┌──
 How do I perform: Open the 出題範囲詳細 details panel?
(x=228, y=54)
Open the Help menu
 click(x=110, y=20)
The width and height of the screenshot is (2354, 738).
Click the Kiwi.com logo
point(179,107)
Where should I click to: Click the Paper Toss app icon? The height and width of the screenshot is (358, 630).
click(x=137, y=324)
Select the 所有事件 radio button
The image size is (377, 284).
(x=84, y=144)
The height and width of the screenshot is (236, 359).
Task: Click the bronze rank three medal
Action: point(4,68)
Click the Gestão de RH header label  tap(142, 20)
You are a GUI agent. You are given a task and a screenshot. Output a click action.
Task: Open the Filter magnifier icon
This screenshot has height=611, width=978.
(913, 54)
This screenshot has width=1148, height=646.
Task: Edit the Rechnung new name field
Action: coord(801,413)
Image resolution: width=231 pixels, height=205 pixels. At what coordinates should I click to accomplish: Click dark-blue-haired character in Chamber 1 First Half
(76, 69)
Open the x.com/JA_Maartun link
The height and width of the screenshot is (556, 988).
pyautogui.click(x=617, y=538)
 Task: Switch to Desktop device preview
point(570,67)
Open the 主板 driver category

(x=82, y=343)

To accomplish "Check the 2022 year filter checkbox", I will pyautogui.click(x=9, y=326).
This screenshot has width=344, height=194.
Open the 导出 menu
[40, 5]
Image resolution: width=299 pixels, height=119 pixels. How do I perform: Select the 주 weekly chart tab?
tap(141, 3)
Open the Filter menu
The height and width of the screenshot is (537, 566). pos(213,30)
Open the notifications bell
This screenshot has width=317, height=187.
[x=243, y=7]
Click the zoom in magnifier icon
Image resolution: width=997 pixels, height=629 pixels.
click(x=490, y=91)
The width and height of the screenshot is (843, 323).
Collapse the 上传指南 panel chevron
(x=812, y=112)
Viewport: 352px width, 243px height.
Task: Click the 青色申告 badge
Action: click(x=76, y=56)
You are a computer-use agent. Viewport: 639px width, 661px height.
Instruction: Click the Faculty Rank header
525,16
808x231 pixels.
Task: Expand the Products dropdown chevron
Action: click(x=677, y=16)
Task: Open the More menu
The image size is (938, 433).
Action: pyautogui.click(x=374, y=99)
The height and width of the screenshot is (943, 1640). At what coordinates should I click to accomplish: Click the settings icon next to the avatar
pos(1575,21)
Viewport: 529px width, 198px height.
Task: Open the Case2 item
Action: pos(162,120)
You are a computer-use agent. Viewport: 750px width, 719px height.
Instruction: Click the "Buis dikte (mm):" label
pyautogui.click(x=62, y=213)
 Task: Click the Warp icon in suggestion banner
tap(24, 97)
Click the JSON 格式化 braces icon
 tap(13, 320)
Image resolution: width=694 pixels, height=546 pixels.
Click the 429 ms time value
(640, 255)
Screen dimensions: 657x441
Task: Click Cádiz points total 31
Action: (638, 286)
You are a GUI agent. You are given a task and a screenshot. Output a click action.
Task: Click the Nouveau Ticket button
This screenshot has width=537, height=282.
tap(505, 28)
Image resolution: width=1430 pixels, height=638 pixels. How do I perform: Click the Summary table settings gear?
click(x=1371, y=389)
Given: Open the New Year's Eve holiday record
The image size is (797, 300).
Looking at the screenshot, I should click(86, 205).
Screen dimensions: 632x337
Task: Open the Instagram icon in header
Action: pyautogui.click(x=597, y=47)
└──
Transcribe all of the entries above verbatim, with no alterations.

 How do I perform: Open the 出題範囲詳細 details panel?
(x=228, y=54)
Open the Help menu
 click(x=110, y=20)
The width and height of the screenshot is (2354, 738).
Click the Kiwi.com logo
point(179,107)
Where should I click to: Click the Paper Toss app icon? The height and width of the screenshot is (358, 630).
click(x=137, y=324)
Select the 所有事件 radio button
The image size is (377, 284).
(x=84, y=144)
The height and width of the screenshot is (236, 359).
Task: Click the bronze rank three medal
Action: point(4,68)
Click the Gestão de RH header label  tap(142, 20)
You are a GUI agent. You are given a task and a screenshot. Output a click action.
Task: Open the Filter magnifier icon
This screenshot has height=611, width=978.
(913, 54)
This screenshot has width=1148, height=646.
Task: Edit the Rechnung new name field
Action: coord(801,413)
Image resolution: width=231 pixels, height=205 pixels. At what coordinates should I click to accomplish: Click dark-blue-haired character in Chamber 1 First Half
(76, 69)
Open the x.com/JA_Maartun link
The height and width of the screenshot is (556, 988).
pyautogui.click(x=617, y=538)
 Task: Switch to Desktop device preview
point(570,67)
Open the 主板 driver category

(x=82, y=343)

To accomplish "Check the 2022 year filter checkbox", I will pyautogui.click(x=9, y=326).
This screenshot has width=344, height=194.
Open the 导出 menu
[40, 5]
Image resolution: width=299 pixels, height=119 pixels. How do I perform: Select the 주 weekly chart tab?
tap(141, 3)
Open the Filter menu
The height and width of the screenshot is (537, 566). pos(213,30)
Open the notifications bell
This screenshot has width=317, height=187.
[x=243, y=7]
Click the zoom in magnifier icon
Image resolution: width=997 pixels, height=629 pixels.
click(x=490, y=91)
The width and height of the screenshot is (843, 323).
Collapse the 上传指南 panel chevron
(x=812, y=112)
Viewport: 352px width, 243px height.
Task: Click the 青色申告 badge
Action: click(x=76, y=56)
You are a computer-use agent. Viewport: 639px width, 661px height.
Instruction: Click the Faculty Rank header
525,16
808x231 pixels.
Task: Expand the Products dropdown chevron
Action: click(x=677, y=16)
Task: Open the More menu
The image size is (938, 433).
Action: pyautogui.click(x=374, y=99)
The height and width of the screenshot is (943, 1640). At what coordinates should I click to accomplish: Click the settings icon next to the avatar
pos(1575,21)
Viewport: 529px width, 198px height.
Task: Open the Case2 item
Action: pos(162,120)
You are a computer-use agent. Viewport: 750px width, 719px height.
Instruction: Click the "Buis dikte (mm):" label
pyautogui.click(x=62, y=213)
 Task: Click the Warp icon in suggestion banner
tap(24, 97)
Click the JSON 格式化 braces icon
 tap(13, 320)
Image resolution: width=694 pixels, height=546 pixels.
Click the 429 ms time value
(640, 255)
Screen dimensions: 657x441
Task: Click Cádiz points total 31
Action: (638, 286)
You are a GUI agent. You are given a task and a screenshot. Output a click action.
Task: Click the Nouveau Ticket button
This screenshot has width=537, height=282.
tap(505, 28)
Image resolution: width=1430 pixels, height=638 pixels. How do I perform: Click the Summary table settings gear?
click(x=1371, y=389)
Given: Open the New Year's Eve holiday record
The image size is (797, 300).
Looking at the screenshot, I should click(86, 205).
Screen dimensions: 632x337
Task: Open the Instagram icon in header
Action: pyautogui.click(x=597, y=47)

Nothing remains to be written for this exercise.